Triumph Technologies was tasked to create a shielded centralized database system in order to manage, and store massive amounts of private internal data. BLI had several requirements around the shielded database, such as PCX-compliance and HIPAA compliance. Data was expected to come from over 12 different sources and then expected to be leveraged in Tableau.
The below diagram illustrates the end result of this endeavor:
Leveraging the ETL capabilities of AWS Glue, Triumph opted for a data-lake approach in order to meet several of the ETL requirements required for the data sources.
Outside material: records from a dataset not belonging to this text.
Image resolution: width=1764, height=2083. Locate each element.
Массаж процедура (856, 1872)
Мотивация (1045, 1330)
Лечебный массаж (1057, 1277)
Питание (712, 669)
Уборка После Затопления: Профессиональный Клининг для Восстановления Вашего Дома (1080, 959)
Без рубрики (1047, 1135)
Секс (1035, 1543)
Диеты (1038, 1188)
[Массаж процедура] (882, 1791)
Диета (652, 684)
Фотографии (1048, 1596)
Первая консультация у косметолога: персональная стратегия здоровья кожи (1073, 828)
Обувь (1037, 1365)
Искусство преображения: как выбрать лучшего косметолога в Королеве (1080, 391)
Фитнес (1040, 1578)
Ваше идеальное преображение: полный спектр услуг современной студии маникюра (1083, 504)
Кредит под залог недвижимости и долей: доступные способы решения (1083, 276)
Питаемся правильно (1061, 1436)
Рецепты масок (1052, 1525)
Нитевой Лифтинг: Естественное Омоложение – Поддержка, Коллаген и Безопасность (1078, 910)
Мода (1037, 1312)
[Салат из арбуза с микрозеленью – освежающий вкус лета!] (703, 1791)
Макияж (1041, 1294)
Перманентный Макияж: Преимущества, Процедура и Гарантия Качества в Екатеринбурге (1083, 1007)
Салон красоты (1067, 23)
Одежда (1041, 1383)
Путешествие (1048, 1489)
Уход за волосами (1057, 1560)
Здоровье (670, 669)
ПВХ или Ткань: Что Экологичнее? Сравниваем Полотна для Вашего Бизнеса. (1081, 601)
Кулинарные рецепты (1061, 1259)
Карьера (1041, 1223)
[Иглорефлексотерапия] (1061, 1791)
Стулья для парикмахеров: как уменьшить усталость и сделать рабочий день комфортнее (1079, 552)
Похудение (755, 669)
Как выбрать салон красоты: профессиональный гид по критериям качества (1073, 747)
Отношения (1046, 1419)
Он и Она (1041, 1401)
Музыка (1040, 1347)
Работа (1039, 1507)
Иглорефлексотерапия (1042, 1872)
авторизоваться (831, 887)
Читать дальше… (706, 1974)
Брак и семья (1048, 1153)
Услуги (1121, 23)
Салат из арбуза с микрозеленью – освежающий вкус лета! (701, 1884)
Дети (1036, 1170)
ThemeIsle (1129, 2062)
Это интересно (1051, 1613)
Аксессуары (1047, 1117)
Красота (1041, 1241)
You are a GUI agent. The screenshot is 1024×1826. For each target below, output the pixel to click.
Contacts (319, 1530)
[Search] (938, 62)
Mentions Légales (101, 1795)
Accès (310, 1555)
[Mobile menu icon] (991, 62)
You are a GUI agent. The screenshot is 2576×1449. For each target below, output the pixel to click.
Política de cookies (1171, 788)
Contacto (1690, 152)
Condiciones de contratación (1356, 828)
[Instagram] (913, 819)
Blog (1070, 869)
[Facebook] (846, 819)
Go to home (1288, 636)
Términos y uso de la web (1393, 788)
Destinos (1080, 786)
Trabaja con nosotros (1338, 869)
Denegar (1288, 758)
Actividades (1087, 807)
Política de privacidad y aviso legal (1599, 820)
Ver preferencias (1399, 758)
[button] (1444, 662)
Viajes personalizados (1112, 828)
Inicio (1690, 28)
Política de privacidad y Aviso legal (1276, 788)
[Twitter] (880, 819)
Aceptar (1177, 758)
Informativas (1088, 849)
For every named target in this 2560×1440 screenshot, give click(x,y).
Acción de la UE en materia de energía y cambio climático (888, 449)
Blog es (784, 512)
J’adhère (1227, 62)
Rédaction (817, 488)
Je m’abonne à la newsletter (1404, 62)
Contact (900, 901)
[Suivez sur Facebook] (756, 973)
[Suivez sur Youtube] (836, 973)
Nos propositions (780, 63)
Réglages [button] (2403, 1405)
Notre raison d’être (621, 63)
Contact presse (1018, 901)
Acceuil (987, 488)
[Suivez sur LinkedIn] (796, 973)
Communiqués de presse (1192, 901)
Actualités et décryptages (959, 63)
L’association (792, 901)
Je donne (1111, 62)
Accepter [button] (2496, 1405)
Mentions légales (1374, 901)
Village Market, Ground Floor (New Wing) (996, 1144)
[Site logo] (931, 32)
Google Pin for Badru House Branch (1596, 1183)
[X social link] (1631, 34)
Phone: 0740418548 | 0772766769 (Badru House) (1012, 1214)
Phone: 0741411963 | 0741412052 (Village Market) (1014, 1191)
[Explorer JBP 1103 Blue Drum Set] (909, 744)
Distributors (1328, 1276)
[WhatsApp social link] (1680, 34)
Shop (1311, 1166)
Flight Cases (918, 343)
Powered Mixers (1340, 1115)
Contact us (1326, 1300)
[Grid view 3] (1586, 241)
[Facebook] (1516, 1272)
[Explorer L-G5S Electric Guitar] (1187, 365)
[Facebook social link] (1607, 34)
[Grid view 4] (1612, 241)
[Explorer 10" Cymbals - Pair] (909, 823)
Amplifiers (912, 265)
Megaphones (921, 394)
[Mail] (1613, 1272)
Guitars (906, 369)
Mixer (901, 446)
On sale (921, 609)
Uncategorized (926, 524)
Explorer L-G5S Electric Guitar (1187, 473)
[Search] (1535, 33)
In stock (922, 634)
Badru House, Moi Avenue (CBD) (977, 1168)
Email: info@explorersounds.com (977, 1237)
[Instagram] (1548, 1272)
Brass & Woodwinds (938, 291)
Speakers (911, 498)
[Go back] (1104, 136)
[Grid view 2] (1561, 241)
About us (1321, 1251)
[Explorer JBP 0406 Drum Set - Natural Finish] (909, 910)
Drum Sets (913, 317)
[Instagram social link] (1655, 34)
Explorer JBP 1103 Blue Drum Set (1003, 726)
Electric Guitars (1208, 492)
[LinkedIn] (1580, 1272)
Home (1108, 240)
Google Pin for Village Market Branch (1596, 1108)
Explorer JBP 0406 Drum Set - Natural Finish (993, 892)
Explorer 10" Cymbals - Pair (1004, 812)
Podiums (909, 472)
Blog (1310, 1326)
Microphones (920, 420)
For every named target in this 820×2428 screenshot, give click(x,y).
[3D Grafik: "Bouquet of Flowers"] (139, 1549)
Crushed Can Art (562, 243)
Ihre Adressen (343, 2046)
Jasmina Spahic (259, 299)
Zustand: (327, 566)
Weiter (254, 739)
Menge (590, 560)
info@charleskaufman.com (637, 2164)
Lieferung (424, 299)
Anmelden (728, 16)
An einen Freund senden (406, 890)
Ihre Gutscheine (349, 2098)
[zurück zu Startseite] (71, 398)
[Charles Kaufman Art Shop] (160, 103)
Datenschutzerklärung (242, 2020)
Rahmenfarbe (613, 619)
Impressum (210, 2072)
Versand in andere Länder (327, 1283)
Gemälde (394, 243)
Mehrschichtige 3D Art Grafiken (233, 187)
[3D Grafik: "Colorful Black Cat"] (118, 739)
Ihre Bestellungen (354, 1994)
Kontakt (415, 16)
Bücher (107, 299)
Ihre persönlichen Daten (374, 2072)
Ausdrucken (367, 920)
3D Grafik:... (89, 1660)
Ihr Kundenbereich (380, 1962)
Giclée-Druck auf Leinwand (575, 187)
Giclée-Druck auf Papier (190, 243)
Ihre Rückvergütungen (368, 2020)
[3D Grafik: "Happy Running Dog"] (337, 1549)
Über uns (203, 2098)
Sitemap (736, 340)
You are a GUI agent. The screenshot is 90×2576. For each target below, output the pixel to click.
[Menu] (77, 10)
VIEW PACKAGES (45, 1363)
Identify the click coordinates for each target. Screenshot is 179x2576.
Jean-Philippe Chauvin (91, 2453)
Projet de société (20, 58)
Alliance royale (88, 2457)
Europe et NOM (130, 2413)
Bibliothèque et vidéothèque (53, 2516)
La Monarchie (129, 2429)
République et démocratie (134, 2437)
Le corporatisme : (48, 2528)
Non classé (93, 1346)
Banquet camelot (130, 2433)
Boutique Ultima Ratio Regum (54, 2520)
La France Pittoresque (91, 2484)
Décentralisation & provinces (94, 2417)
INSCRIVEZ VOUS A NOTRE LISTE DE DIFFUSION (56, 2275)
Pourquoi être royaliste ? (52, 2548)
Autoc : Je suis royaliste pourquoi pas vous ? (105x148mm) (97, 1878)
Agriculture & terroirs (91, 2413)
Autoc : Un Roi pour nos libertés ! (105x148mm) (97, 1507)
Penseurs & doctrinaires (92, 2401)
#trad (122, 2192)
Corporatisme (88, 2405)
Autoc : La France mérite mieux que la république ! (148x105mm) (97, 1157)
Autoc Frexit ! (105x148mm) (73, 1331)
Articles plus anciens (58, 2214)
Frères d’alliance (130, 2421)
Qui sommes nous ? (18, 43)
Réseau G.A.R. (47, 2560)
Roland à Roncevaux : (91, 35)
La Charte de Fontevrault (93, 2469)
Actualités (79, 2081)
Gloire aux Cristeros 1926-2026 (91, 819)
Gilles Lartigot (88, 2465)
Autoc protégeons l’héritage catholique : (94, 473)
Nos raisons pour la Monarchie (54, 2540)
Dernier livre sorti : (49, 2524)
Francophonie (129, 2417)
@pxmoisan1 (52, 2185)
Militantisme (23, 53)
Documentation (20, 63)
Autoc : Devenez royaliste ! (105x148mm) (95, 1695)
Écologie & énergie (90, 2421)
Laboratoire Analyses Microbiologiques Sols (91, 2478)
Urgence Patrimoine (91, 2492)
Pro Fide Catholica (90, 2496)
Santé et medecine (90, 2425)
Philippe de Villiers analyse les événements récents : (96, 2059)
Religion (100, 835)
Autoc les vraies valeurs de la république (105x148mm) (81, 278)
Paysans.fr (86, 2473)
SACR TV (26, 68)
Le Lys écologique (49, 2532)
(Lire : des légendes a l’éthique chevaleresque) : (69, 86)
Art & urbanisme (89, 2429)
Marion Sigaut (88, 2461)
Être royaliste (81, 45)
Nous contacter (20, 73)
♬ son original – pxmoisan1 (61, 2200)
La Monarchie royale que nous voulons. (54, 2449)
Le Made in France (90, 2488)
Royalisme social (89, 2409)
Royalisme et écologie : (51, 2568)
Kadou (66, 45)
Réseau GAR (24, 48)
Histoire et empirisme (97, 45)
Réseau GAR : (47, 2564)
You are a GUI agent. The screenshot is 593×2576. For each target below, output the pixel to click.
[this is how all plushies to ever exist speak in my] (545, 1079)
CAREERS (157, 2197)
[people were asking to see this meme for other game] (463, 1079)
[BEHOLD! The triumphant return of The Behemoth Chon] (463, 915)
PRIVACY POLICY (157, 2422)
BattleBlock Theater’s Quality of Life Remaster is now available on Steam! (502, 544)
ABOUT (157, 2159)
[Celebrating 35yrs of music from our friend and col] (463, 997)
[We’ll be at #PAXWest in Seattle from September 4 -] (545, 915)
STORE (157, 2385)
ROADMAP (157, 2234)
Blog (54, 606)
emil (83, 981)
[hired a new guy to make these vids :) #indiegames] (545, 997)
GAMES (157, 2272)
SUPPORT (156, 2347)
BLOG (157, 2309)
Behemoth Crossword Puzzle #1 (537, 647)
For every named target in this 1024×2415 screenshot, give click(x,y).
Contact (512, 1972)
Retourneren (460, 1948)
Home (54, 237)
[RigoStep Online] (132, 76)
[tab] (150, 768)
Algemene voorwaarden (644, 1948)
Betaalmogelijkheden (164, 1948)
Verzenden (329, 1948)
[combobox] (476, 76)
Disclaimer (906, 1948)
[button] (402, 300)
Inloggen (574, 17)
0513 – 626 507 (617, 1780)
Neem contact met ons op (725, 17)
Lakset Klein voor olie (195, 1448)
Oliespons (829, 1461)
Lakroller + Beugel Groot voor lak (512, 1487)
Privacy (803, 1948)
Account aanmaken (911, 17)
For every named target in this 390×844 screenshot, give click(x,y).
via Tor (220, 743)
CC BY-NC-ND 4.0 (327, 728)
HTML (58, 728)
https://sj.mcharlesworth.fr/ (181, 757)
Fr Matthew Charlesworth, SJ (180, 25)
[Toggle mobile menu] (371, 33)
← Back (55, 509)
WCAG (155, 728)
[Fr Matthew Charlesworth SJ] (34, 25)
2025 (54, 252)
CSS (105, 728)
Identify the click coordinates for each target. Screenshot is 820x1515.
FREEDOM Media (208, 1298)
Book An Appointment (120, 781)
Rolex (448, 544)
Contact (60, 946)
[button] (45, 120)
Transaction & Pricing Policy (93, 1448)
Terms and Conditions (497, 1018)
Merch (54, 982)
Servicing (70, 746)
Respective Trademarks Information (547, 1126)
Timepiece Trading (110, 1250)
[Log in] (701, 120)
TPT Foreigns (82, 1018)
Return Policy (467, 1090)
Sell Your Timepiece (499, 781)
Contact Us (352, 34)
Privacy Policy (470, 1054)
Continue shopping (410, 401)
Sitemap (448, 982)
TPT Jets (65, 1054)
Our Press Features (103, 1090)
Our solution leveraged IaC to deploy the necessary components such as a data lake API to provide users access to microservices that can perform administrative functions such as uploading data, creating data packages, searching through data packages, and generating data manifests. These services then interact with the rest of the architecture to provide the other functions such as data storage with S3, data management utilizing AWS Glue, and audit functions with Elasticsearch and Grafana. Amazon Kinesis was also leveraged in order to get the best out of streaming data in real time to provide real time analytics to BLI stakeholders.
Access to the console and data lake is provided and managed via an AWS Landing Zone and SSO directory.
As a result of implementing a data lake solution, Berkeley Lights has since been able to rely on the security, durability, and scalability of their shielded data lake. As they continue to experience growth this internal solution allows them to provide internal stakeholders with the data and analytics needed to make key decisions moving forward.